Looking for answers to the shortcomings of existing products, engineers and designers examined the use of embedded processors, for both lower-end, resource-constrained consumer products as well as complex industrial operations. The solution? The TinyEngine neural processing unit (NPU).
Sponsored Resources:
NPU 101
NPUs are specialized microchips engineered to efficiently execute AI tasks. They have emerged as crucial technologies, transforming the functionality of embedded systems.

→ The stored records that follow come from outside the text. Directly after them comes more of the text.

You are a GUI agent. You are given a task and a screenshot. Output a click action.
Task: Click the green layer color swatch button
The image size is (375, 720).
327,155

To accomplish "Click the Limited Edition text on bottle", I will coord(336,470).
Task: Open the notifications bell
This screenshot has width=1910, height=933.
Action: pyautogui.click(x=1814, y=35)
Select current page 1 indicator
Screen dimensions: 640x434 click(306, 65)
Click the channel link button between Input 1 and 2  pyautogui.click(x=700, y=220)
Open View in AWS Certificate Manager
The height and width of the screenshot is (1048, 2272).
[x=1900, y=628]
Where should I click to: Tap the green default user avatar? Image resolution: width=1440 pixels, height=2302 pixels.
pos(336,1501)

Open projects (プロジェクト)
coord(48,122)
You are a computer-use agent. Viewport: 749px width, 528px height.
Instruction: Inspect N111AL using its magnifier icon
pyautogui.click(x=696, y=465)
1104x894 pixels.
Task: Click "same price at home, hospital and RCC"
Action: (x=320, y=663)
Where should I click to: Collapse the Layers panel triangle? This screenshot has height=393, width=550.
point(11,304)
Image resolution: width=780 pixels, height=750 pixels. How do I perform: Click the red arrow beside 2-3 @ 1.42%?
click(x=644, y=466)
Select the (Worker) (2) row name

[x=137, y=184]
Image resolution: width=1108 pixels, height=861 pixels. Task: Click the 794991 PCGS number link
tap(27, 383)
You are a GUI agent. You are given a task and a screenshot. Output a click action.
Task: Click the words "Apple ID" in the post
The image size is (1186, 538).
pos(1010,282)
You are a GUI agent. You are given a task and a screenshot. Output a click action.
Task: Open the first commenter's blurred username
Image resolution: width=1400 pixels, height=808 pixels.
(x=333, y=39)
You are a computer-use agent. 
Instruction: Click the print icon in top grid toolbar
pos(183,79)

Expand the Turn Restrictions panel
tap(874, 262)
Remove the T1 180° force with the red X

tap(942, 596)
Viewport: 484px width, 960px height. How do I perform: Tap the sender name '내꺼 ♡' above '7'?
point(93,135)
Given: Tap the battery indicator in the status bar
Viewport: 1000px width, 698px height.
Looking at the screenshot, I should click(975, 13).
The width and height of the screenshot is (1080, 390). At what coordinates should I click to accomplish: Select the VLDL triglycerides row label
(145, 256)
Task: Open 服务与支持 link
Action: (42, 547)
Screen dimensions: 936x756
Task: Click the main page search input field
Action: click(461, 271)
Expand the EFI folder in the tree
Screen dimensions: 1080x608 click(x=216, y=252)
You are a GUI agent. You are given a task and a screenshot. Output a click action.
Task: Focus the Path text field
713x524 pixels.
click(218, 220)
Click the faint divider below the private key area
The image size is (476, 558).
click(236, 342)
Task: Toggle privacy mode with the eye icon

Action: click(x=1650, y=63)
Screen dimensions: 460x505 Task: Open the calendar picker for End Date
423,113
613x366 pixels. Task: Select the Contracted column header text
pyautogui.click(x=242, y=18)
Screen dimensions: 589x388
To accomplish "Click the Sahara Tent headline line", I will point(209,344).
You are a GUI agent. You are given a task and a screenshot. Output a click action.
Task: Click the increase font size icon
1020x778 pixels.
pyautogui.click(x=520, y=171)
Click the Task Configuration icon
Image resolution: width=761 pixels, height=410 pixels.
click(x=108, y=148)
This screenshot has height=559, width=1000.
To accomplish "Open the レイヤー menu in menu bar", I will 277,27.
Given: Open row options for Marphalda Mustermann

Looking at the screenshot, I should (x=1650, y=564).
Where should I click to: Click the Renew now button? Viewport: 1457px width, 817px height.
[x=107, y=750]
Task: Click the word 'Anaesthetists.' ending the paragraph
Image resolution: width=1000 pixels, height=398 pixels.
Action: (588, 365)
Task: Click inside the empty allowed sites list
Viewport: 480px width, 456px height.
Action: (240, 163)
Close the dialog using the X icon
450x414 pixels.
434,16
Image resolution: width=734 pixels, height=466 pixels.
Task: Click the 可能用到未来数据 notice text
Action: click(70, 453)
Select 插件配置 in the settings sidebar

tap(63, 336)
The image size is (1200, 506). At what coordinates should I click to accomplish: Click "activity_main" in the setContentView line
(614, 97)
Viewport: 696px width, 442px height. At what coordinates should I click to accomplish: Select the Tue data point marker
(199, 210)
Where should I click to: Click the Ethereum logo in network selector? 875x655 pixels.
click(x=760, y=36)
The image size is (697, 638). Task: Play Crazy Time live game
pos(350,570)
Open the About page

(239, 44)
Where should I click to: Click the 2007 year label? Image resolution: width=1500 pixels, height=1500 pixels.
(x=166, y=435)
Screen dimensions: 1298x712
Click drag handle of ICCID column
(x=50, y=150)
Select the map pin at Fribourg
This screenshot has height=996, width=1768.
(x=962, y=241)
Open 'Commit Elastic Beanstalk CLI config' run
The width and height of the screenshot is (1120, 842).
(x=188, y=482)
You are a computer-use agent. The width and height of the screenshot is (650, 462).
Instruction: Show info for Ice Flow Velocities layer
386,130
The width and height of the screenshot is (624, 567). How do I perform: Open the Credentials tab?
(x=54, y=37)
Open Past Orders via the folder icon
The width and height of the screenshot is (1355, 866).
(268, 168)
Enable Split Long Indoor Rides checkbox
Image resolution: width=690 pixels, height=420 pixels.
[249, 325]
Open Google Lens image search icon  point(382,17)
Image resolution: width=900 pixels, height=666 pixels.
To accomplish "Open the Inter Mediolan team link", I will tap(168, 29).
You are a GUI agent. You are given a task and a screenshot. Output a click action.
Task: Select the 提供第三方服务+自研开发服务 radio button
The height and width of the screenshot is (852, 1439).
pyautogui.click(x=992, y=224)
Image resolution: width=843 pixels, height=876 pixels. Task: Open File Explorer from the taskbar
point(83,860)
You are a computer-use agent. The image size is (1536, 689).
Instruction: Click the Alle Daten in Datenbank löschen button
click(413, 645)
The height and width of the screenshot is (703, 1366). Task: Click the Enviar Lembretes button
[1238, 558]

In the pursuit of intelligent solutions powered by artificial intelligence and machine learning (AI/ML), NPUs deliver the requisite local, specialized processing capability.
In contrast to generic or specialized processors that manage general or specific computing tasks, an NPU is specifically designed for the mathematical computations that enable AI functionalities such as voice recognition, image editing, real-time translation, text production, and more.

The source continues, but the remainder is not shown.